Saber, lo que se dice saber, nadie sabe nada que valga la pena. Lo que vale la pena, salvo destellos, momentos fugaces, provisionales convicciones, no lo sabe nadie que sobreviva. Un tipo cualquiera puede ser sabio, pero ese acervo suyo no vale la pena, si se considera la cosa con cierto detalle, dado que cuanto se ha sabido en este mundo ha resultado siempre empíricamente inexacto, por lo menos en detalle. Cuanto se ha sabido, a poco, o, unas generaciones más tarde, se comprobó que era por lo menos parcialmente incompleto o radicalmente equivocado, y, entre lo uno y lo otro, toda una gama de errores, sutiles o de bulto.
Dicen que hay que pasar al otro lado para ver, conocer y saber. Y yo lo creo, pero cierto no estoy, no hay nadie que pueda. Nadie ha vuelto, salvo tres que dice el Evangelio, pero o no llegaron a ver todavía o nadie les preguntó o no dice la historia lo que respondieron.
Si nos da el dentista el miedo que nos da, ¿qué no será ir al otro lado? Sólo, que yo sepa, o los místicos o los que sufren mucho han expresado su deseo de ir cuanto antes, los unos, los místicos, por impulso de amor, los otros por escapar del agobio del dolor. Amor y dolor, ambos nublan los sentidos, desorientan los instintos, de algún modo nos inhumanizan, en cuanto provocan reacciones sobrehumanas o infrahumanas. Como un río que se desborda por una u otra ribera y deja de ser río. ¿Os habíais dado cuenta de que la piel del río, cuando baja por su estrecho cauce habitual de los pequeños ríos, vista desde lo alto del puente, tiene algo de reptil, que se desliza veloz, transparente esta mañana, dejando ver las escamas del cauce?

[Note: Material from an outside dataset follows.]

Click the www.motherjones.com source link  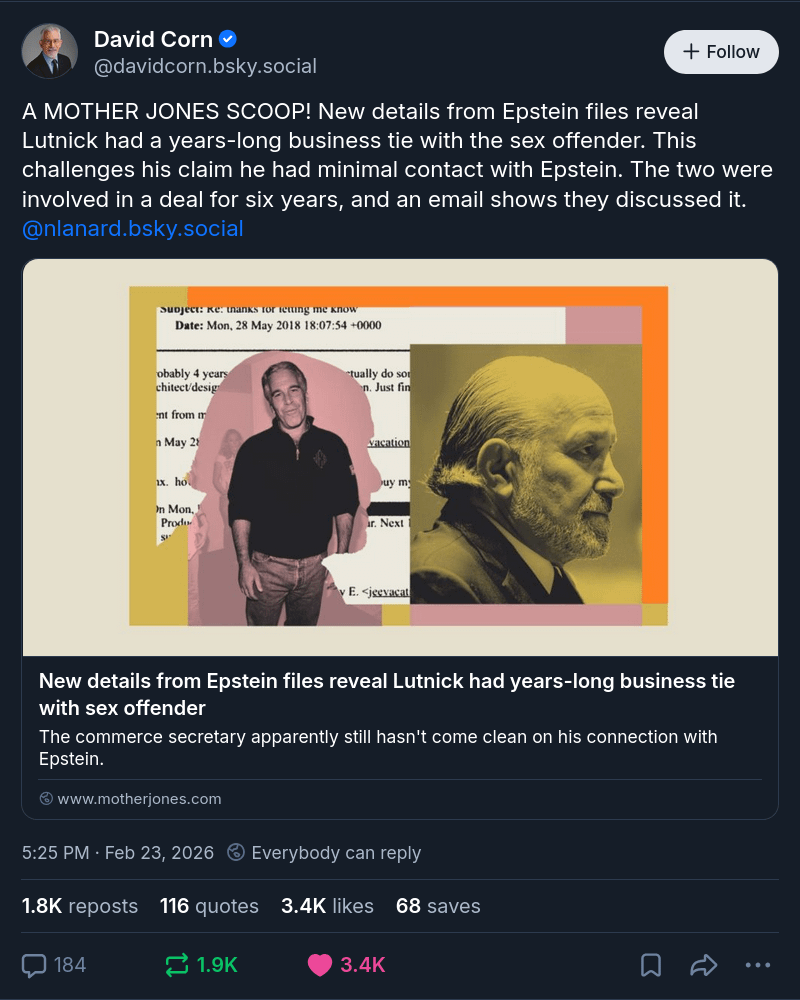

El que ama o sufre más allá de la policromía del arco iris y así se sale del ámbito de la luz y la escala de lo humano, pierde el instinto de vivir. Pero ¿es posible perder del todo un instinto? Creo que no. Una cosa es decir lo y otra aferrarse o no a pesar de todo y en última instancia al maravilloso privilegio de la vida.
Lo dicho, si nadie, ni los sabios, saben ¿cómo pretendo yo saber?